Give all of the data below again exactly, and drop the images.

============================================================

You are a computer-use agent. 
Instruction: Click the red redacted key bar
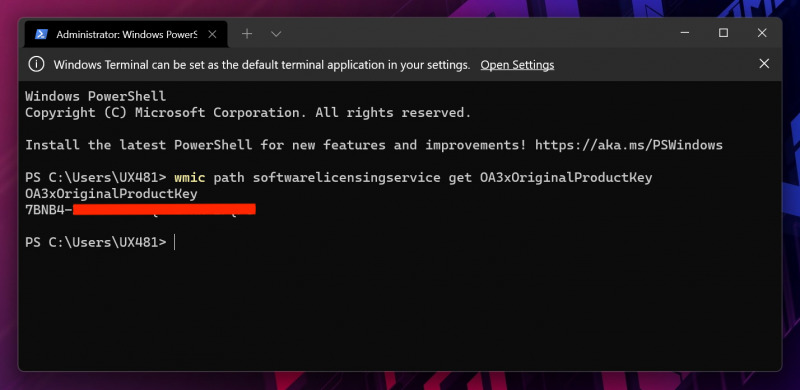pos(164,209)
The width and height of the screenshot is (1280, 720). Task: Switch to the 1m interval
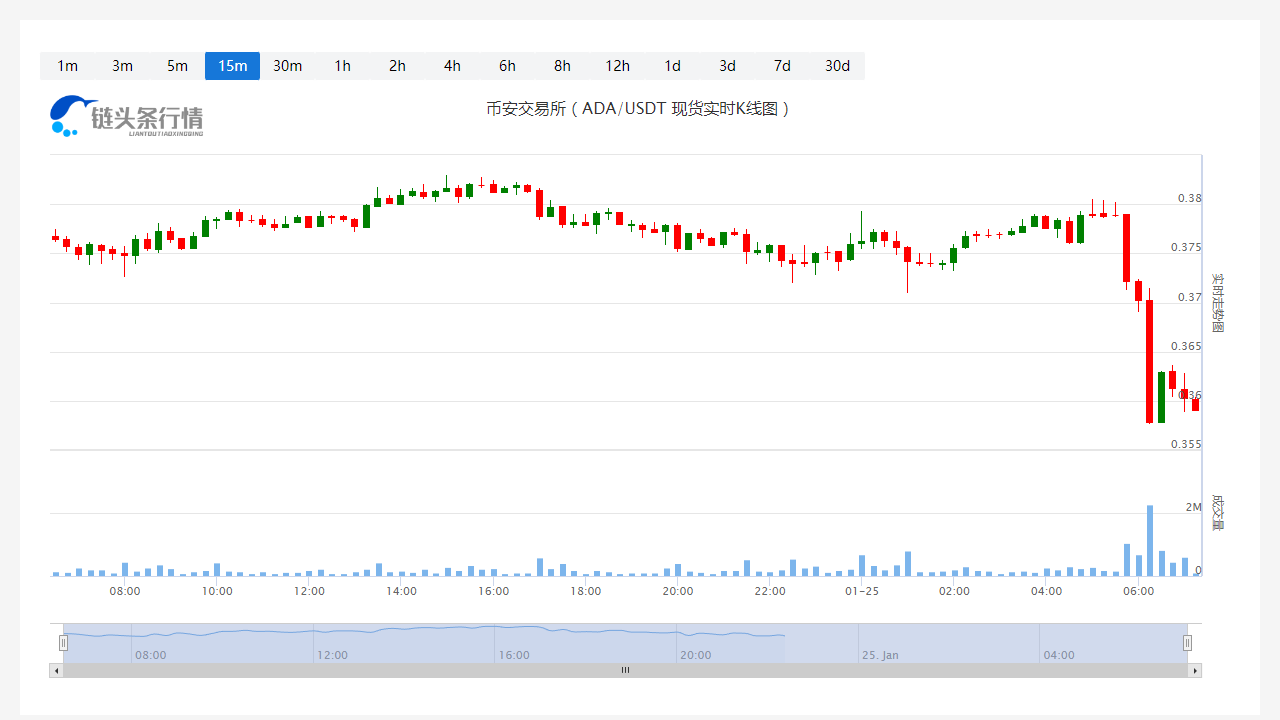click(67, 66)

============================================================

**Output for this exercise**
You are a computer-use agent. 
Instruction: Click the red redacted key bar
pos(164,209)
The width and height of the screenshot is (1280, 720). Task: Switch to the 1m interval
click(67, 66)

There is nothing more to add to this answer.